Nolan Hirte: Born in a small remote mining town called Paraburdoo located in a region known as the Pilbara in Western Australia. Paraburdoo has to be one of the hottest and most remote towns there is. The Pilbara dates back 3.6 billion years—some of the oldest land on the planet. It was a really cool place to grow up, we had a lot of fun exploring that land and hunting for thunder eggs and other unique gemstones.
Back in 2006, I won the Western Australia Barista Champs and was so excited to be involved in the coffee industry. I had loads of ideas and really wanted to start a business of my own. Deep down I knew I was on to something big and exciting; whilst I could have made something successful happen in Perth, I also knew that’s as far as it would ever go. If I did something in Melbourne it had unlimited potential. Melbourne is a cutting-edge international city, and if you can make it big there, chances are you can make it anywhere. Also my girlfriend at the time moved back to Melbourne and I knew that if I was serious about her I would follow. I was serious … that girlfriend back then was Shari, who has been my wife now for 13 years, and is the mother to our two kids, Felix and Rosie.
What role did you play in bringing exceptional specialty coffee to Melbourne?

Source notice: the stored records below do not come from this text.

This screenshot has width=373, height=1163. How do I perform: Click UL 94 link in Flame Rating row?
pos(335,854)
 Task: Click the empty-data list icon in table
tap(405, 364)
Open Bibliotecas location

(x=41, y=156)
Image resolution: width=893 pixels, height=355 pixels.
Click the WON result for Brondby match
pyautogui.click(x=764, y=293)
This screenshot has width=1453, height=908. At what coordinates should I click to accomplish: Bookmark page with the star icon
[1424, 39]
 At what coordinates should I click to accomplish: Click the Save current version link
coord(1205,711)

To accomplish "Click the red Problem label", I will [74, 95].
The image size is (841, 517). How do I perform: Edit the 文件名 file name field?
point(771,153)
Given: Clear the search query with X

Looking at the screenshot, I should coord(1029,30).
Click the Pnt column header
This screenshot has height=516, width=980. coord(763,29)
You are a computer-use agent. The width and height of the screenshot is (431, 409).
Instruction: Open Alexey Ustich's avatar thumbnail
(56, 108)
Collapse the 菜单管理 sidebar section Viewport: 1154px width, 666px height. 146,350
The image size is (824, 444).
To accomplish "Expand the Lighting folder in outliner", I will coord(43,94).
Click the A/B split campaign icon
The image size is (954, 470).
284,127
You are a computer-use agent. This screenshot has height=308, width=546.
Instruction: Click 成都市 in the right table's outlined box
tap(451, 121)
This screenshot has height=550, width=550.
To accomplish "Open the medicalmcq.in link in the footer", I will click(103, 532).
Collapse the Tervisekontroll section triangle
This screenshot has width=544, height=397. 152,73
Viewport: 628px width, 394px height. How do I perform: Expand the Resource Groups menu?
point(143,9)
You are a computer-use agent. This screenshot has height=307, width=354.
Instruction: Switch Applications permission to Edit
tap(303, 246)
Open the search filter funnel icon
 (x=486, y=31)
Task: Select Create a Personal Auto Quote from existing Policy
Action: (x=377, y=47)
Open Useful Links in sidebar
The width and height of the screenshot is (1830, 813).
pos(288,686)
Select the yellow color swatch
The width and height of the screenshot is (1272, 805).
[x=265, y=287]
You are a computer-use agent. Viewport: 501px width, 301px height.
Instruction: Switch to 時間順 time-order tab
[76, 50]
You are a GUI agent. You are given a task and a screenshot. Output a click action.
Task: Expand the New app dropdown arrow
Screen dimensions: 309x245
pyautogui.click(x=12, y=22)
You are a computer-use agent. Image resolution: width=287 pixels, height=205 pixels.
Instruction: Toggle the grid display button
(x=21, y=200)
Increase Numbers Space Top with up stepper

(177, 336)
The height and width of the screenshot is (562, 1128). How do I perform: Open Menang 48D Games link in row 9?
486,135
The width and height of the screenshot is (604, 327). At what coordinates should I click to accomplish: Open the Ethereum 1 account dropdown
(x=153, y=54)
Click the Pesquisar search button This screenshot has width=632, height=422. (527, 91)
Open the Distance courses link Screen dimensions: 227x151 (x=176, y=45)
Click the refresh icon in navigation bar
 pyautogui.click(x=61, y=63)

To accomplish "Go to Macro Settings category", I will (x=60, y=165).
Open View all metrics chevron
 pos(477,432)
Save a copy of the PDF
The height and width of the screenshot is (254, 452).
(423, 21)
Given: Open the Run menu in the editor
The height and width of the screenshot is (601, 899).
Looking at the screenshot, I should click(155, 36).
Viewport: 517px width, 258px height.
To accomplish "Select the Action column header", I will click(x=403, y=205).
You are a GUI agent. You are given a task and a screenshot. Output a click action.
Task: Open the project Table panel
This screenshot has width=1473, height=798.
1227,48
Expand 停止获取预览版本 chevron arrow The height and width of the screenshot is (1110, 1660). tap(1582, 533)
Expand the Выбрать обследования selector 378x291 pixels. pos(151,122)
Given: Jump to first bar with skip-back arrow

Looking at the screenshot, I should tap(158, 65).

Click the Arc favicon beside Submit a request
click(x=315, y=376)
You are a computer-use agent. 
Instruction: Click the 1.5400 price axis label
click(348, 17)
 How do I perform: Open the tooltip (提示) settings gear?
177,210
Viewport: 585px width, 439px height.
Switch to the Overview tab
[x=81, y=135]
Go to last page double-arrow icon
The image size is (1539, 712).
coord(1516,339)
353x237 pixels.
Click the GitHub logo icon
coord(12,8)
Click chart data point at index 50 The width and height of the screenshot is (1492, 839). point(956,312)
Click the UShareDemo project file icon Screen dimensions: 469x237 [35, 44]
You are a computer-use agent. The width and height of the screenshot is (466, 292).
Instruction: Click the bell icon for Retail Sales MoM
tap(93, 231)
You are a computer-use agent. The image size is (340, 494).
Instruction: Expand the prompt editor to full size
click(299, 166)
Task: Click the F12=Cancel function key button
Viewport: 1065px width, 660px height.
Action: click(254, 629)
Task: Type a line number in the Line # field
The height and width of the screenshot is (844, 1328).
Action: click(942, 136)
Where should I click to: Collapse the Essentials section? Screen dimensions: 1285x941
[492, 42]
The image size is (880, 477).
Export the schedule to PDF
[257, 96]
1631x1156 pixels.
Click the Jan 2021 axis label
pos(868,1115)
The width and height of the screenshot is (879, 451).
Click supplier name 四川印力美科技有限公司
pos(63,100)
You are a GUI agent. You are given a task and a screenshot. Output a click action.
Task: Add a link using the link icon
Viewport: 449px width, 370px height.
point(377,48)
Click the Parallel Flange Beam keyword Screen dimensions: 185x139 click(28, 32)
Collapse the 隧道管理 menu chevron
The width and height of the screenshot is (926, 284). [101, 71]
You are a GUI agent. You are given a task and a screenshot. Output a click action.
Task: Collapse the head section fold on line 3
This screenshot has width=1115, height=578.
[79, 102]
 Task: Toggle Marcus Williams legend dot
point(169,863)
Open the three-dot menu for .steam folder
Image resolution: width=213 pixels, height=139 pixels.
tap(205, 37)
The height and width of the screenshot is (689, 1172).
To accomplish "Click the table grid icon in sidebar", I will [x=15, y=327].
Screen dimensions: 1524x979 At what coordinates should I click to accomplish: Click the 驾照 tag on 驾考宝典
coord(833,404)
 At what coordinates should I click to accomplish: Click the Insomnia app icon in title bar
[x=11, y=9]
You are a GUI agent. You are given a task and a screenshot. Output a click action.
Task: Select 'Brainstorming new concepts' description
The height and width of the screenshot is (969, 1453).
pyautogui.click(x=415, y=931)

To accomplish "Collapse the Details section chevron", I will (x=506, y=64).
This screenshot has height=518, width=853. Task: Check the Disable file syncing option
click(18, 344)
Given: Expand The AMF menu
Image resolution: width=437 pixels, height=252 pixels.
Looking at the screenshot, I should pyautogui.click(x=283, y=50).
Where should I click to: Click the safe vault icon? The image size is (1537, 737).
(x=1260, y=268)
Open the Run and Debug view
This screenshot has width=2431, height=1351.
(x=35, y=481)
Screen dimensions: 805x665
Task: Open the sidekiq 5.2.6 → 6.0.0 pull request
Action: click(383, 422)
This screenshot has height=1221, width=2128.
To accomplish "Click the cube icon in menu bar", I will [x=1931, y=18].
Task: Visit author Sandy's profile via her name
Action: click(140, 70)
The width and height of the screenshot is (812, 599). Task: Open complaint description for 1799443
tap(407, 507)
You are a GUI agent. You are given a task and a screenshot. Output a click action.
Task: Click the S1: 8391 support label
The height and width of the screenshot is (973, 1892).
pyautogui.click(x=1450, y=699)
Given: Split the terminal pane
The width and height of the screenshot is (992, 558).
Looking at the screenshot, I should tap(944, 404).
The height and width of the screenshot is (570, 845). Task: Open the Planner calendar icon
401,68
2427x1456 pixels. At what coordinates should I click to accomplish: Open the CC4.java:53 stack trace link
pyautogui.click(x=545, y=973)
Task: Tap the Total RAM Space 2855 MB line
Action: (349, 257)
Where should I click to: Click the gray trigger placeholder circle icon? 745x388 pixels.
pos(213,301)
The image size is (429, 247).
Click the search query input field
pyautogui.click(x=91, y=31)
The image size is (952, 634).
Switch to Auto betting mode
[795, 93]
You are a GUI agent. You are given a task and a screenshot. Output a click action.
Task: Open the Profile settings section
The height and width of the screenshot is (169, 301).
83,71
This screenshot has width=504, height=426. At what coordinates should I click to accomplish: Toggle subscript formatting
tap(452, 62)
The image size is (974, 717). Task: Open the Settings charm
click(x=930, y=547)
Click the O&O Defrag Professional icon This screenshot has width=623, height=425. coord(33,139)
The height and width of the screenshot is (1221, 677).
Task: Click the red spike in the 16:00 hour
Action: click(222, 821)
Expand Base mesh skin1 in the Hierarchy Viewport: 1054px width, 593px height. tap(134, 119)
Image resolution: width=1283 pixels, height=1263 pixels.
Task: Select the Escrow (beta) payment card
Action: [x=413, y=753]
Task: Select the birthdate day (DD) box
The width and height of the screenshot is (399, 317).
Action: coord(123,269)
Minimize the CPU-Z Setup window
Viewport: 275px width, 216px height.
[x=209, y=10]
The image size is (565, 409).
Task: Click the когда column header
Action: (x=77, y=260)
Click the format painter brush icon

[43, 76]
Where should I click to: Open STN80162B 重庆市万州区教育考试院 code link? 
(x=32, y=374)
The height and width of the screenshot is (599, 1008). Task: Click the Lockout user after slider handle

We were a pivotal part in pioneering the movement of specialty coffee in Melbourne. It was 2007 that I moved there and I had just been on my first trip to the United States. I attended [the Specialty Coffee Association of America, now the SCA, Expo] in Long Beach, Calif., and then embarked on an epic road trip from San Diego up to Vancouver, B.C., and back, meeting all the best baristas, drinking loads of coffee, and buying records for six weeks. It was on that trip that we saw some things happening in the states that were not yet happening in Australia—namely seeing a Clover machine for the first time and drinking Esmeralda Gesha on it. But what really stood out for me was seeing a coffee menu that looked just like a wine list. It totally made sense to me, yet I had never seen one before. This was a light bulb moment. I realized this is what we need to bring back to Australia.
When I told some coffee friends that year that we were going to open a café in the Hawthorne neighborhood of Melbourne and we’d be buying a Clover machine, they laughed at me. “Why would you spend $14K on a machine that only brews coffee when no one drinks filter coffee in Australia?” My response was: “Exactly.“ [Until then], no one [was drinking] filter coffee in Australia, [and we set out] to change that.
It did not take Melbourne long to catch on—it’s a city that lives off word of mouth. When something interesting is happening in hospitality, the news spreads like wildfire. Melbourne was always the coffee city of Australia; this helped Melbourne really take it to the next level, and we all set our sights on making it one of the best coffee cities in the world.
And what role did you play in elevating breakfast/brunch service in the city?
We made it our mission to make breakfast the hero. Any well-known established chef back then was all about dinner with the occasional lunch available. No one really seemed to take breakfast that seriously—it was just the same old items on the menu: toast, pancakes, and eggs Benedict. Surely there could be more? We really wanted to get the hospitality scene to stop and pay attention to where coffee comes from, how special it can be, and here is the same level of detail in the food to match, something that was equally considered. Not to mention the real secret was the chefs in Melbourne had nowhere to go on their days off. We definitely knew we needed to make a place that the hospitality kids would come and spend their time in on their precious mornings off.